Along the same lines, I have also speculated on FOM  that mathematics could
have developed with RVM (there is a countably additive real-valued measure
on the continuum) which does not contradict AC but is incomparably stronger
than ZFC and settles CH.  The "Continuum Problem" would not be seen as a
problem at all.  Instead of Cohen's work, it is Solovay's that would be
considered of extreme metamathematical importance, because it would show the
independence of RVM just as Cohen showed the independence of AC.

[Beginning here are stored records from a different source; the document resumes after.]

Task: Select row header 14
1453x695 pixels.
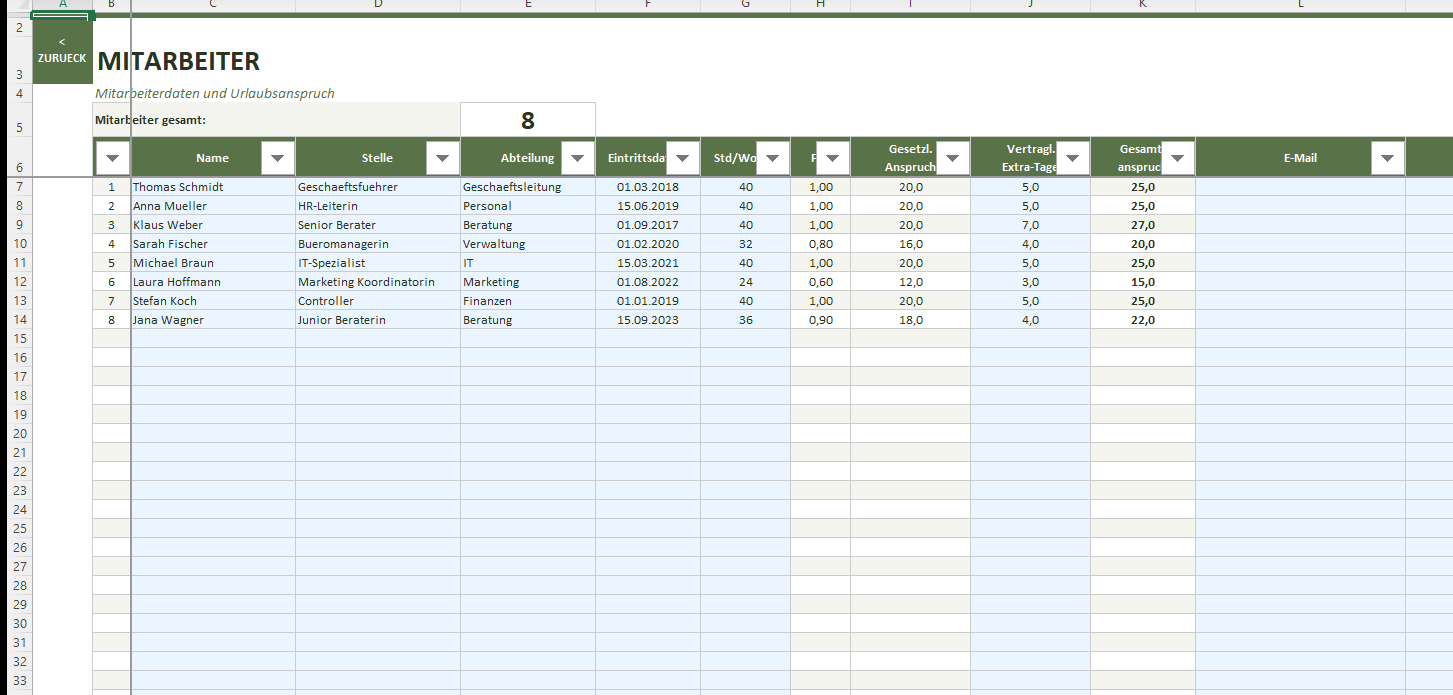Action: 19,320
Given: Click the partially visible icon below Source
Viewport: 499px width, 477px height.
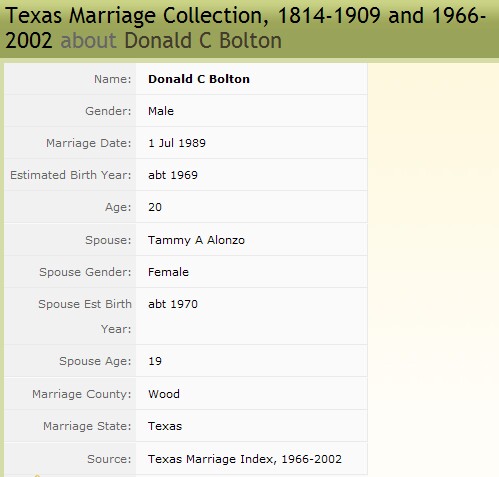Looking at the screenshot, I should coord(37,475).
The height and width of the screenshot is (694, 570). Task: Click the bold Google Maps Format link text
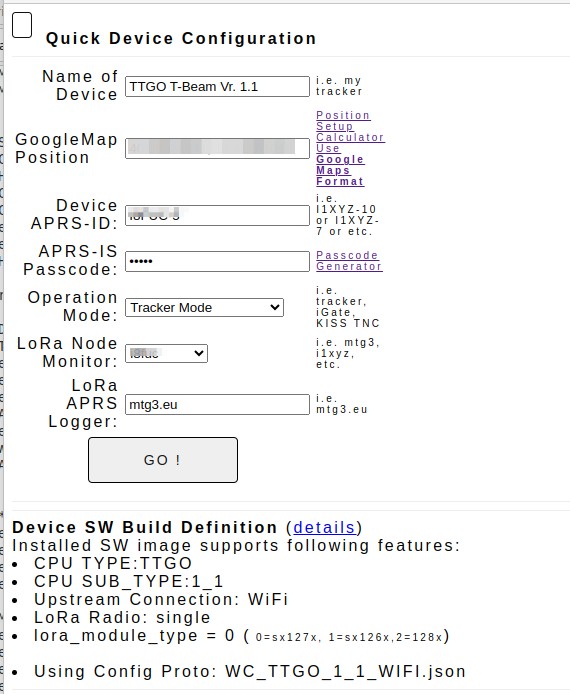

I am convinced that if general relativity had been developed BEFORE the
atomic theory instead of after, mathematicians would when confronted with
the Banach-Tarski paradox have chosen to reject the assumption that
Euclidean space is homogeneous and isotropic rather than rejecting AC or
rejecting the concept of a measure on ALL subsets of the continuum -- they
would have concluded that you cannot assume rotational symmetry, but kept
the primordial intuition that every set of points has a "mass".  And nothing
subsequent would shake that MATHEMATICAL conviction -- even when the atomic
theory was discovered, so that it was no longer plausible that physical
space was infinitely divisible, RVM would have been found so fruitful and
powerful (among other things proving Con(ZFC)) that there would have been no
reason to abandon it!

No set theorist has ever given a satisfactory reason, to my mind, that RVM
should be considered false; it's just unfashionable.  There are hundreds of
mathematically interesting statements  (about sets contained in some
finitely iterated powerset of omega) independent of ZFC; what mathematically
interesting statements are independent of ZFC+RVM?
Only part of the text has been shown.